En outre 259 sénateurs sur 326 et 500 députés sur 577 exercent un mandat local.

D) Le parlementaire, représentant de la Nation

Le rôle de représentation est une fonction lourde et contraignante, mais qui illustre bien la place du parlementaire dans la vie locale, à la fois représentant du Parlement, du peuple, et détenteur d'une part de la souveraineté nationale.

Sa présence dans les manifestations officielles confèrent à celles-ci une solennité notoire, mais elle est aussi très appréciée dans les réunions associatives, professionnelles, sportives, culturelles, parce qu'elle leur donne une forme de reconnaissance. Cependant, sur le terrain, le protocole veut que le représentant de la Nation s'efface devant le représentant de l'Etat, le préfet, qui est le « commissaire du Gouvernement ».

Je souhaiterais conclure par deux remarques :

Le parlementaire est au coeur de nombreux paradoxes : à une époque où l'on constate un repli sur soi et une aspiration à la gestion indolore du quotidien, l'élu doit aller vers les autres et affronter les problèmes ; dans une société de plus en plus complexe, où les valeurs et les idéologies deviennent incertaines, il doit définir les enjeux et proposer des choix.

Malgré la diversité des rôles qu'il recouvre, le mandat parlementaire présente une profonde unité, due à sa nature essentiellement politique, et constitue à la fois un enjeu et un engagement pour son titulaire :

- un enjeu pour les électeurs (fait majoritaire et enjeux locaux), qui surveillent les prises de position de leur représentant, et qui, le cas échéant, lui demandent des explications ;

- à l'inverse, le sénateur, comme le député, est tenu à un certain engagement : engagement à l'égard des positions de son groupe politique qu'il a contribué à définir (étant entendu que le mandat impératif n'existe pas dans la Constitution française); mais engagement aussi à l'égard de lui-même, puisque investi d'un mandat représentatif, il doit se prononcer selon sa conscience.

* 1 Dès 1962, avec la crise qui accompagna le référendum concernant l'élection du Président de la République au suffrage universel

* 2 la modification la plus importante résulte de la réforme constitutionnelle d'octobre 1974, qui donne à soixante députés ou soixante sénateurs la possibilité de déférer les lois, avant leur promulgation, au Conseil Constitutionnel ; une autre réforme est l'institution, à l'Assemblée nationale, puis au Sénat, des questions au Gouvernement, qui s'est faite en marge de la Constitution, par un accord direct entre l'Exécutif et le Parlement.

* 1 Commissions des lois, des affaires étrangères, de la défense, des affaires économiques, des affaires sociales et de l'économie et des finances pour l'Assemblée nationale.

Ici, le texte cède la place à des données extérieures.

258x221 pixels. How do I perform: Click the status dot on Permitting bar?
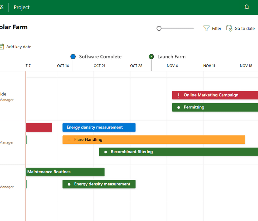(179, 107)
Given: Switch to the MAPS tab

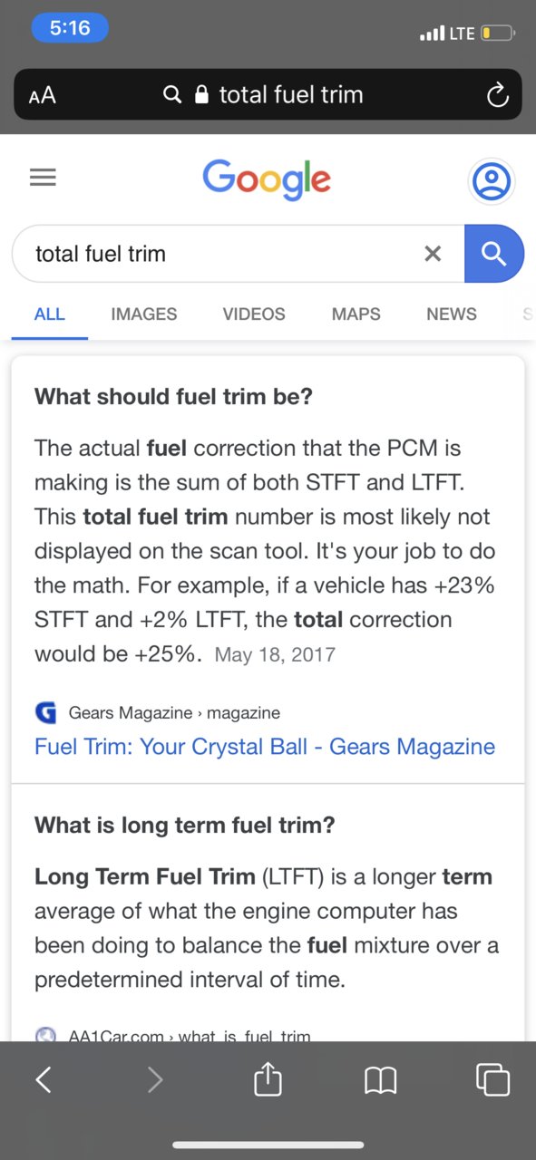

Commission des affaires étrangères et de la défense, des affaires économiques et du Plan, des affaires culturelles, des affaires sociales, des finances et des lois pour le Sénat.

* 2 La Conférence des Présidents comprend le président de l'assemblée, les vice-présidents, les présidents des groupes politiques, les présidents de commissions, le rapporteur général de la commission des Finances, ainsi que le ministre représentant le Gouvernement.

* 3 Deux fois par semaine à l'Assemblée nationale et deux fois par mois au Sénat.